• _WHAT IS ASKED_
Copy out every line of the listing below, keeping each character unchanged.

Saved entries
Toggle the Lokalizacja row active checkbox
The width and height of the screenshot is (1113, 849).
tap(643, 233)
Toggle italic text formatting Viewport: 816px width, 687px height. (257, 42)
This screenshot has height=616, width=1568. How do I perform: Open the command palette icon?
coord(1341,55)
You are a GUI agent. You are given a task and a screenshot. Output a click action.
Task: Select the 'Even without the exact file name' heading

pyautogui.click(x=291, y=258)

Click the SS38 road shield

• _SOLVED PROBLEM_
Toggle the Lokalizacja row active checkbox
The width and height of the screenshot is (1113, 849).
tap(643, 233)
Toggle italic text formatting Viewport: 816px width, 687px height. (257, 42)
This screenshot has height=616, width=1568. How do I perform: Open the command palette icon?
coord(1341,55)
You are a GUI agent. You are given a task and a screenshot. Output a click action.
Task: Select the 'Even without the exact file name' heading

pyautogui.click(x=291, y=258)

Click the SS38 road shield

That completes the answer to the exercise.